The immense Columbia Glacier is the second largest in Alaska.
It's a 440-square-mile river of ice flows into Columbia Bay in the north
central portion of Prince William Sound. This "tidewater" glacier emptied
directly into the ocean. The Columbia was born in the snowfields of the Chugach
Mountains and gradually meandered 23 miles beyond its ancestral fjord.
The Kenai Fjords are coastal mountain fjords whose placid
seascapes reflect scenic ice bound landscapes and whose salt spray mixes with
mountain mist. Located on the southeastern Kenai Peninsula, the national
park is a pristine and rugged land supporting many unaltered natural
environments and ecosystems. This land boasts an icefield wilderness, crowned by the 700-square-mile
Harding Icefield, one of four major ice caps in the United States. It's thought
that the icefield is a remnant of the Pleistocene ice masses once covering half of Alaska.

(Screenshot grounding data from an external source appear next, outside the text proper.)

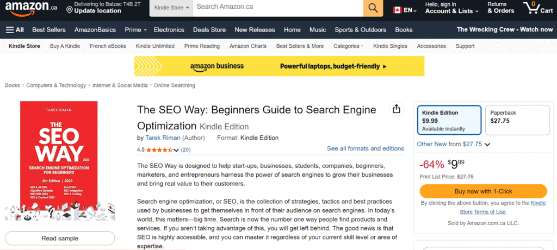Click the orange search magnifier button

point(373,8)
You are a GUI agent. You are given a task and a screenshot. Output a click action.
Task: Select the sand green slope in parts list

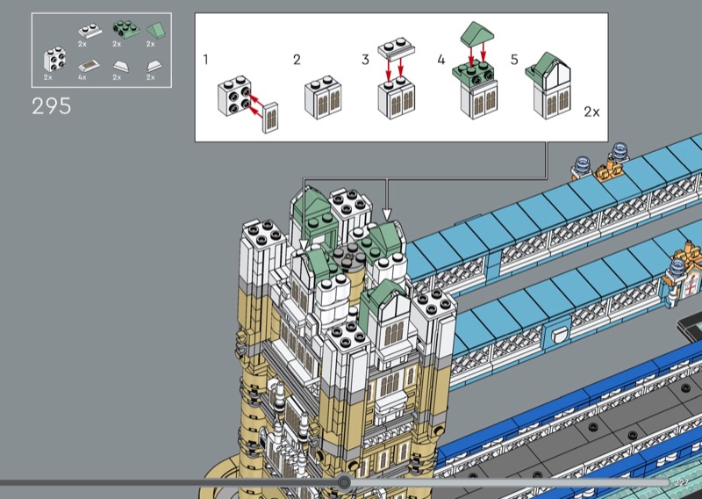[x=156, y=31]
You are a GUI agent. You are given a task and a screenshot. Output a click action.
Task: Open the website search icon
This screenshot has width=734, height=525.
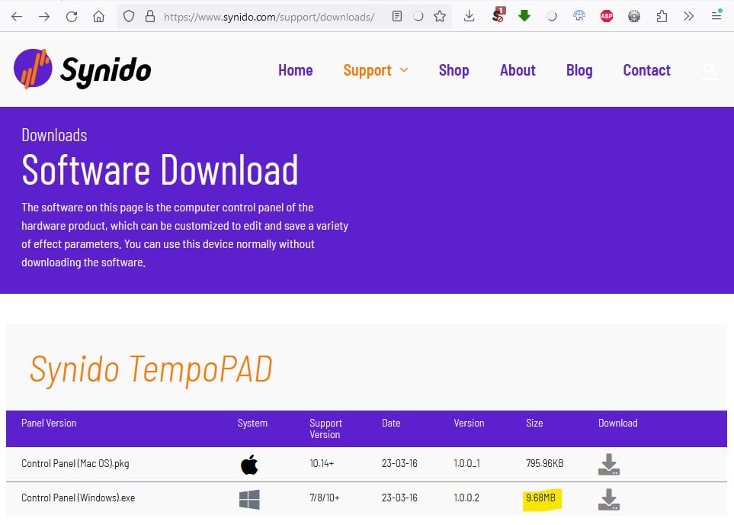pos(710,71)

Along the coastline of the Kenai Fjords, steep valleys that were
carved by glaciers in retreat. Active glaciers still calve and crash into the
sea. Unnamed waterfalls in
unnamed canyons, glaciers that sweep down narrow mountain valleys, and a
coastline along which thousands of seabirds and marine mammals raise their young
each year. Sea stacks, islets, and jagged shoreline are remnants of
mountains that today inch imperceptibly into the sea under the geological force
of the North Pacific tectonic plate.
Though the land is subsiding, a mountain platform 1 mile high
still comprises the coast's backdrop. The mountains are mantled by the
300-square-mile Harding Icefield, the park's dominant feature. The icefield was
not discovered until early this century when a mapping team realized that
several coastal glaciers belonged to the same massive system. Today's icefield
measures some 35 miles long by 20 miles wide. Only isolated mountain peaks
interrupt its nearly flat, snowclad surface. These protruding nunataks - the
Eskimo word meaning "lonely peaks" - rise dramatically from the frozen clutches of
the Ice Age. Here are found newly exposed, scoured, and polished bedrock
and a regime of plant succession from the earliest pioneer plants to a mature
forest of Sitka spruce and western hemlock.

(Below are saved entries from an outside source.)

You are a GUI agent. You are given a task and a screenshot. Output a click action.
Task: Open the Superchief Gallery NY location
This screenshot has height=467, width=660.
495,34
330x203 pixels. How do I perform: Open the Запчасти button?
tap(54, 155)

The mountains intercept moisture-laden clouds, which replenish
the icefield with 35-65 feet of snow annually. Time and the weight of overlying
snow transform the snow into ice. The pull of gravity and the weight of the
snowy overburden make the ice flow out in all directions. It is squeezed into
glaciers that creep downward like giant bulldozers, carving and gouging the
landscape. Along the coast eight glaciers reach the sea, and these tidewater
glaciers calve icebergs into the fjords. The thunderous boom of calving ice can
sometimes be heard 20 miles away.
Moose, bears, and a large population of mountain goats inhabit
this region. Steller sea lions haul out on rocky islands at the entrances to the
fjords. Harbor seals rest on icebergs. Killer whales, porpoises, sea otters, and
several whale species also are found here. Thousands of sea birds -- horned and
tufted puffins, common murres, and black-legged kittiwakes -- rear their young
on steep cliffs.
On the southern tip of the Kenai peninsula,
Kachemak Bay is like a miniature Prince William Sound, but with people. The
bay's shores are dotted with tiny towns on pilings.
Humans have had a lasting impact on this environment,
but the plants and wildlife continue to subsist here amidst dynamic
interactions of water, ice, and a glacier-carved landscape relentlessly pulled
down by the Earth’s crustal movements. The Harriman Expedition, a
steamship-borne venture visiting the fjords in 1899, predicted this area's
future value as a scenic tourist attraction. He was right.